Complete the following
[a] From the article on Osama bin Laden's burial at sea, quote the passage from "Osama bin Laden’s" up to and including "with Islamic experts.", copying it word for word.
[b] According to the article on Osama bin Laden's burial at sea, where did the burial take place?

Excerpt provided
Osama bin Laden’s burial at sea aimed to prevent a shrine on land
White House officials decided before Sunday night’s firefight in northern Pakistan that if U.S. troops killed Osama bin Laden, they would bury him at sea in order to prevent his grave from becoming a shrine for his followers, a White House official said Monday. They planned to include all rites associated with Muslim burials, the official added.
U.S. officials stressed Monday that the sea burial followed Islamic custom. “The disposal of — the burial of bin Laden’s remains was done in strict conformance with Islamic precepts and practices,” said John O. Brennan, President Barack Obama’s top counterterrorism adviser, who added the administration had consulted with Islamic experts.
“It was prepared in accordance with the Islamic requirements,” he said. “We early on made provisions for that type of burial, and we wanted to make sure that it was going to be done, again, in strict conformance. So it was taken care of in the appropriate way.”
But some Islamic scholars and clerics were divided Monday over whether the sea burial was appropriate or an insult to Muslims. Several said bin Laden should have been buried on land in a simple grave. The sea burial, off a U.S. aircraft carrier in the North Arabian Sea, added an ambiguous coda to a life that had been clouded in secrecy over the past decade.
According to a senior U.S. intelligence official, after members of the Navy SEALs killed the man they believed to be bin Laden at a compound in Pakistan on Sunday, CIA agents compared DNA samples with the profiles of several family members to confirm his identity, finding a “virtually 100 percent” match.
One of Bin Laden’s wives who was living in the compound identified the body, the official added. CIA specialists also compared photographs of the body with known photographs of bin Laden. Brennan said the various forms of identification created “a growing sense of confidence and a growing sense of accomplishment.”
“There wasn’t one ‘aha’ when people say, you know, OK, the DNA results came in,” he said. “No, this is something that was building over time, and we made a decision then last night, because we felt as though we were confident enough to go out to the American people and out to the world, to say we got him.”
Brennan added that the administration had not yet decided whether to release photographs of the body. The indecision over whether to release the photographs reflected the administration’s desire to end speculation about whether the man killed was really bin Laden — and its fears that the pictures would inflame and rally jihadis.

Dataset records

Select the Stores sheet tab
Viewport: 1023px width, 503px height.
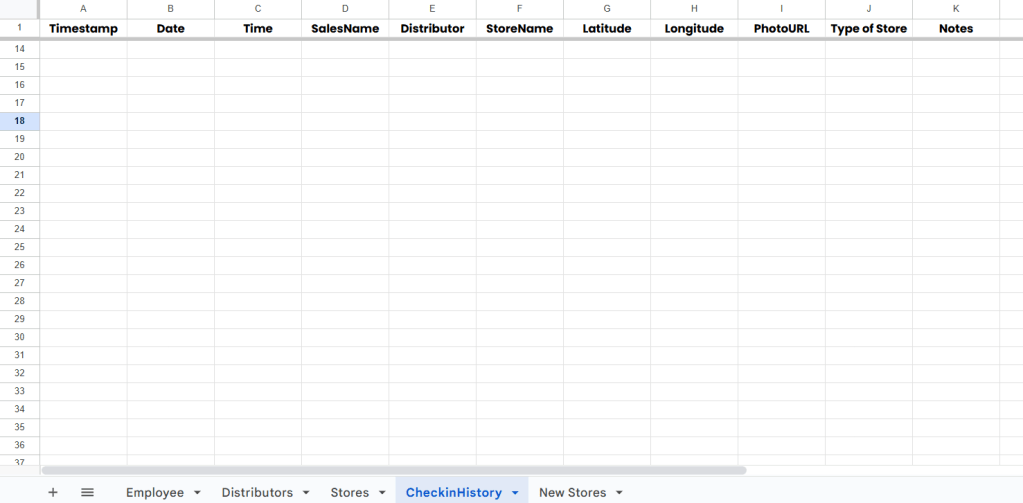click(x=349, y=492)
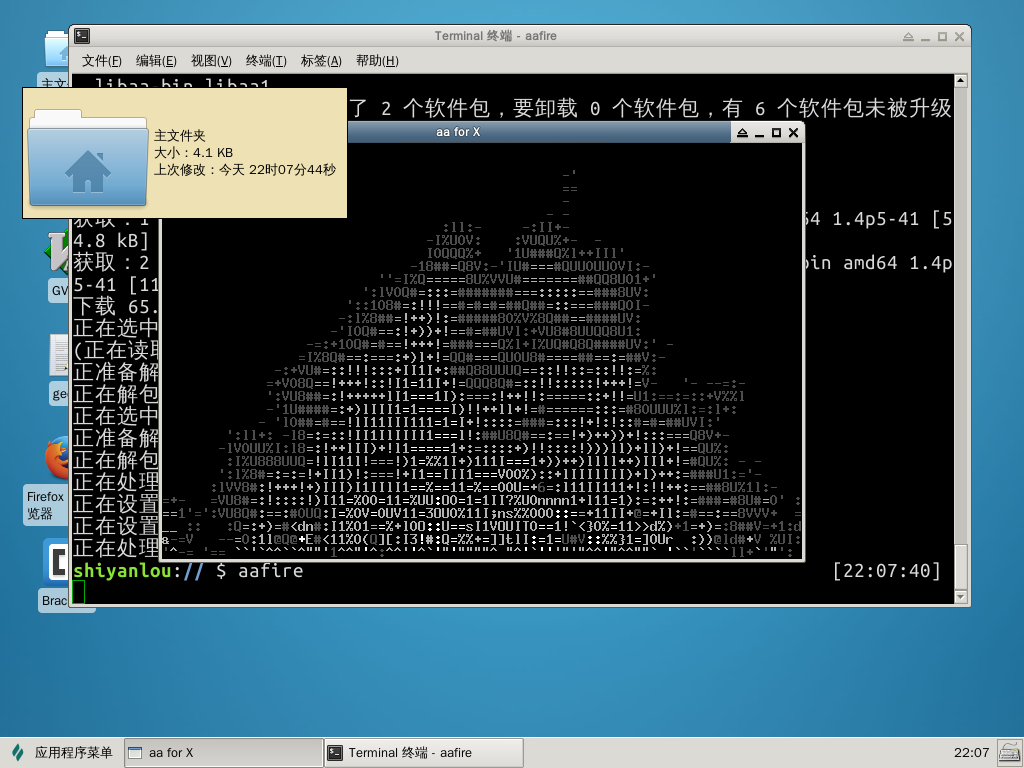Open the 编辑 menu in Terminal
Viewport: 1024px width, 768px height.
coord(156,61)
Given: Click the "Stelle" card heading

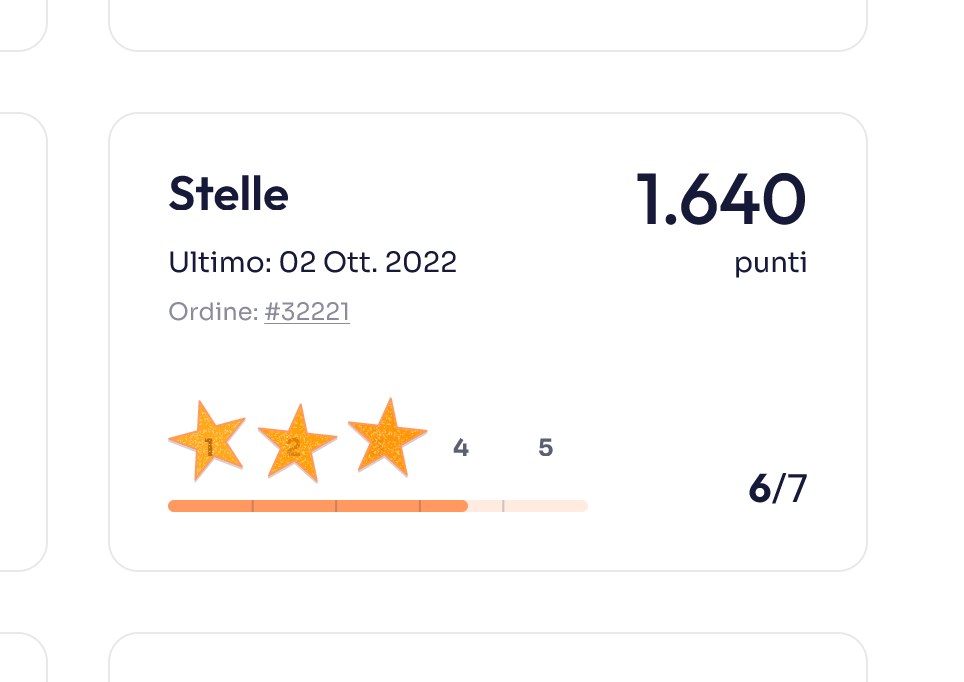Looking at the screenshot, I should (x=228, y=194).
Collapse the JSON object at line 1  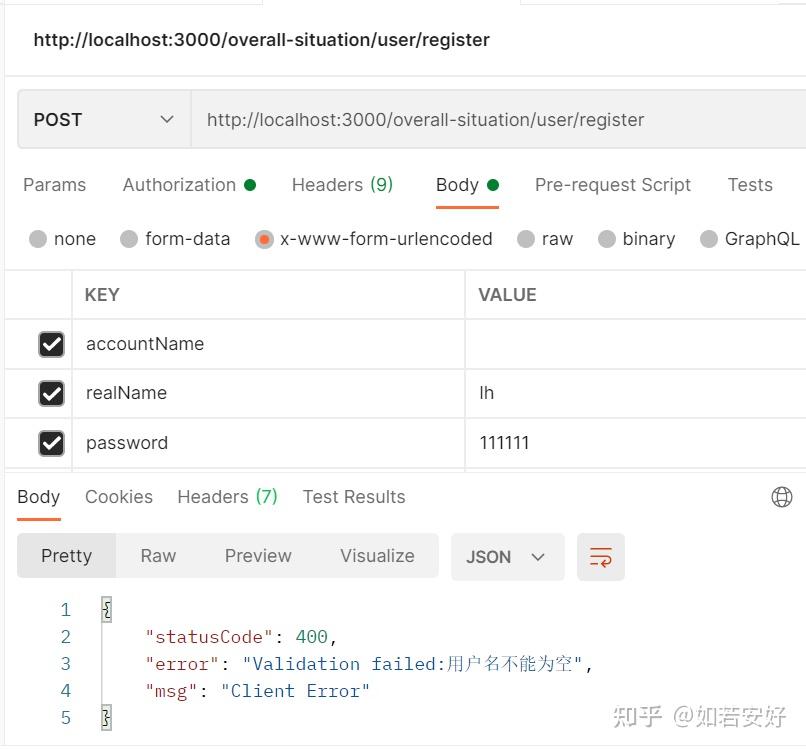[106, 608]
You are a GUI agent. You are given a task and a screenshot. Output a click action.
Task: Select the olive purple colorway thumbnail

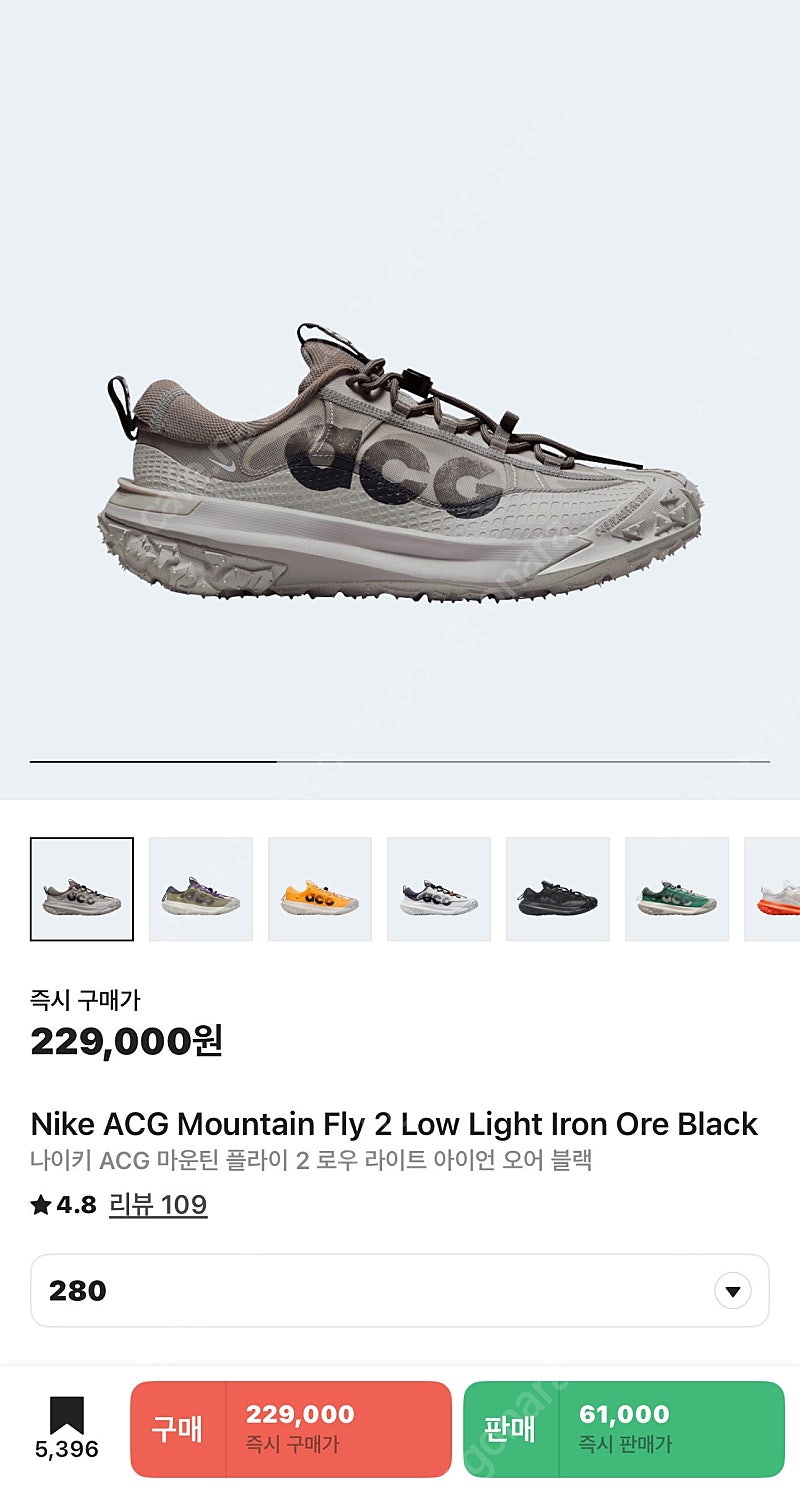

Results of the exercise
[a]
Osama bin Laden’s burial at sea aimed to prevent a shrine on land
White House officials decided before Sunday night’s firefight in northern Pakistan that if U.S. troops killed Osama bin Laden, they would bury him at sea in order to prevent his grave from becoming a shrine for his followers, a White House official said Monday. They planned to include all rites associated with Muslim burials, the official added.
U.S. officials stressed Monday that the sea burial followed Islamic custom. “The disposal of — the burial of bin Laden’s remains was done in strict conformance with Islamic precepts and practices,” said John O. Brennan, President Barack Obama’s top counterterrorism adviser, who added the administration had consulted with Islamic experts.

[b] It took place off a U.S. aircraft carrier in the North Arabian Sea.